### LISTED RECORDS
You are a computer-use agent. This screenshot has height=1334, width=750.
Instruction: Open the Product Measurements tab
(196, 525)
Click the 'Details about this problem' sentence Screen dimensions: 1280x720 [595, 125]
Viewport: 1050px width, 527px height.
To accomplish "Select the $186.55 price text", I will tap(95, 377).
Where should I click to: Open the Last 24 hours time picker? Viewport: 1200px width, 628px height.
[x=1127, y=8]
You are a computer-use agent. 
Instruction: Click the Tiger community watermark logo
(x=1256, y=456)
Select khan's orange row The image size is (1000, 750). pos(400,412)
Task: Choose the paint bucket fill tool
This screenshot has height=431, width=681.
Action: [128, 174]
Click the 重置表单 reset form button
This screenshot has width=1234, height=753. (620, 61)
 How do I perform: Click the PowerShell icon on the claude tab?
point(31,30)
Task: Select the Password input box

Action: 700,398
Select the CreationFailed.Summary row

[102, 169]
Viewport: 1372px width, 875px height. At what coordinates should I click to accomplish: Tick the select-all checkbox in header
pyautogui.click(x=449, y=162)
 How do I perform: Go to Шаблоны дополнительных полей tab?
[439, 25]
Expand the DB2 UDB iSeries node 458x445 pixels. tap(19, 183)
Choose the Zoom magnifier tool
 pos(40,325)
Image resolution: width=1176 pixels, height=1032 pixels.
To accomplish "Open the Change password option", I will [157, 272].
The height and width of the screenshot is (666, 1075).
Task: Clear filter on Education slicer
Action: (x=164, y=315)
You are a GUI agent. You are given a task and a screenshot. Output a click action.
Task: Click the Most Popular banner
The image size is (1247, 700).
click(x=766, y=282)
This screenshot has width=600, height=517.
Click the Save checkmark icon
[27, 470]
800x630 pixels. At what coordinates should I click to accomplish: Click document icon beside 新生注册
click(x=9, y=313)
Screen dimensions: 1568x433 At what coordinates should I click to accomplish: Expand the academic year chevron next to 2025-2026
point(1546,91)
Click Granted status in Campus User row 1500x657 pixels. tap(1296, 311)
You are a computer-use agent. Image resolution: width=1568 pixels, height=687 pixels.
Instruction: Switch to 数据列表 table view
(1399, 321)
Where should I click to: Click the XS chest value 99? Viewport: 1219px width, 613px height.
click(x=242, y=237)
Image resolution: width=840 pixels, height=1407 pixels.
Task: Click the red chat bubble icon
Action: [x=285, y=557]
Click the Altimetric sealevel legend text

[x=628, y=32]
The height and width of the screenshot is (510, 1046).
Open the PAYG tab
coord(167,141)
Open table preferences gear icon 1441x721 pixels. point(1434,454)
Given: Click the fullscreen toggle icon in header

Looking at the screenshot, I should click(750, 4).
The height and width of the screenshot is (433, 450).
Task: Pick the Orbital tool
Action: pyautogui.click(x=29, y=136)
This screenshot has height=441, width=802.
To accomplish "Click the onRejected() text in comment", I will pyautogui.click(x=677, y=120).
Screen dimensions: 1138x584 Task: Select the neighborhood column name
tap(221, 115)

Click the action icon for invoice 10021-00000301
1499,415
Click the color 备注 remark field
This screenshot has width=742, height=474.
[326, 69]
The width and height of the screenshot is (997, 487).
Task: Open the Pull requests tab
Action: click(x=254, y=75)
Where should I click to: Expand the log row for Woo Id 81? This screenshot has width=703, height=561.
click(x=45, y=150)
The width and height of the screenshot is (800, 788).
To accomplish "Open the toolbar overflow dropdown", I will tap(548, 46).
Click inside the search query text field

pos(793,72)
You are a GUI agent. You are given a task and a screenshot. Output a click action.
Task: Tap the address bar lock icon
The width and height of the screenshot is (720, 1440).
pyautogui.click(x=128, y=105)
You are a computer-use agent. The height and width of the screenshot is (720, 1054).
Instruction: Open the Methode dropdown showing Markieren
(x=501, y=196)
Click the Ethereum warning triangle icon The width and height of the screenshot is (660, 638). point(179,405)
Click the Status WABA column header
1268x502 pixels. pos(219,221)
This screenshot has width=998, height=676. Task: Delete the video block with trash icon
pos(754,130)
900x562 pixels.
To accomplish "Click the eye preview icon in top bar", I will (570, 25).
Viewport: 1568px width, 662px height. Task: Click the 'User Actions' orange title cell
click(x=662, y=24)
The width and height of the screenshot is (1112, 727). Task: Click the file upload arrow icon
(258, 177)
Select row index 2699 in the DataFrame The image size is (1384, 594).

### YOUR INSTRUCTIONS
Repeat all of the records exactly.

### TASK RESPONSE
You are a computer-use agent. This screenshot has height=1334, width=750.
Instruction: Open the Product Measurements tab
(196, 525)
Click the 'Details about this problem' sentence Screen dimensions: 1280x720 [595, 125]
Viewport: 1050px width, 527px height.
To accomplish "Select the $186.55 price text", I will tap(95, 377).
Where should I click to: Open the Last 24 hours time picker? Viewport: 1200px width, 628px height.
[x=1127, y=8]
You are a computer-use agent. 
Instruction: Click the Tiger community watermark logo
(x=1256, y=456)
Select khan's orange row The image size is (1000, 750). pos(400,412)
Task: Choose the paint bucket fill tool
This screenshot has height=431, width=681.
Action: [128, 174]
Click the 重置表单 reset form button
This screenshot has width=1234, height=753. (620, 61)
 How do I perform: Click the PowerShell icon on the claude tab?
point(31,30)
Task: Select the Password input box

Action: 700,398
Select the CreationFailed.Summary row

[102, 169]
Viewport: 1372px width, 875px height. At what coordinates should I click to accomplish: Tick the select-all checkbox in header
pyautogui.click(x=449, y=162)
 How do I perform: Go to Шаблоны дополнительных полей tab?
[439, 25]
Expand the DB2 UDB iSeries node 458x445 pixels. tap(19, 183)
Choose the Zoom magnifier tool
 pos(40,325)
Image resolution: width=1176 pixels, height=1032 pixels.
To accomplish "Open the Change password option", I will [157, 272].
The height and width of the screenshot is (666, 1075).
Task: Clear filter on Education slicer
Action: (x=164, y=315)
You are a GUI agent. You are given a task and a screenshot. Output a click action.
Task: Click the Most Popular banner
The image size is (1247, 700).
click(x=766, y=282)
This screenshot has width=600, height=517.
Click the Save checkmark icon
[27, 470]
800x630 pixels. At what coordinates should I click to accomplish: Click document icon beside 新生注册
click(x=9, y=313)
Screen dimensions: 1568x433 At what coordinates should I click to accomplish: Expand the academic year chevron next to 2025-2026
point(1546,91)
Click Granted status in Campus User row 1500x657 pixels. tap(1296, 311)
You are a computer-use agent. Image resolution: width=1568 pixels, height=687 pixels.
Instruction: Switch to 数据列表 table view
(1399, 321)
Where should I click to: Click the XS chest value 99? Viewport: 1219px width, 613px height.
click(x=242, y=237)
Image resolution: width=840 pixels, height=1407 pixels.
Task: Click the red chat bubble icon
Action: [x=285, y=557]
Click the Altimetric sealevel legend text

[x=628, y=32]
The height and width of the screenshot is (510, 1046).
Open the PAYG tab
coord(167,141)
Open table preferences gear icon 1441x721 pixels. point(1434,454)
Given: Click the fullscreen toggle icon in header

Looking at the screenshot, I should click(750, 4).
The height and width of the screenshot is (433, 450).
Task: Pick the Orbital tool
Action: pyautogui.click(x=29, y=136)
This screenshot has height=441, width=802.
To accomplish "Click the onRejected() text in comment", I will pyautogui.click(x=677, y=120).
Screen dimensions: 1138x584 Task: Select the neighborhood column name
tap(221, 115)

Click the action icon for invoice 10021-00000301
1499,415
Click the color 备注 remark field
This screenshot has width=742, height=474.
[326, 69]
The width and height of the screenshot is (997, 487).
Task: Open the Pull requests tab
Action: click(x=254, y=75)
Where should I click to: Expand the log row for Woo Id 81? This screenshot has width=703, height=561.
click(x=45, y=150)
The width and height of the screenshot is (800, 788).
To accomplish "Open the toolbar overflow dropdown", I will tap(548, 46).
Click inside the search query text field

pos(793,72)
You are a GUI agent. You are given a task and a screenshot. Output a click action.
Task: Tap the address bar lock icon
The width and height of the screenshot is (720, 1440).
pyautogui.click(x=128, y=105)
You are a computer-use agent. The height and width of the screenshot is (720, 1054).
Instruction: Open the Methode dropdown showing Markieren
(x=501, y=196)
Click the Ethereum warning triangle icon The width and height of the screenshot is (660, 638). point(179,405)
Click the Status WABA column header
1268x502 pixels. pos(219,221)
This screenshot has width=998, height=676. Task: Delete the video block with trash icon
pos(754,130)
900x562 pixels.
To accomplish "Click the eye preview icon in top bar", I will (570, 25).
Viewport: 1568px width, 662px height. Task: Click the 'User Actions' orange title cell
click(x=662, y=24)
The width and height of the screenshot is (1112, 727). Task: Click the file upload arrow icon
(258, 177)
Select row index 2699 in the DataFrame The image size is (1384, 594).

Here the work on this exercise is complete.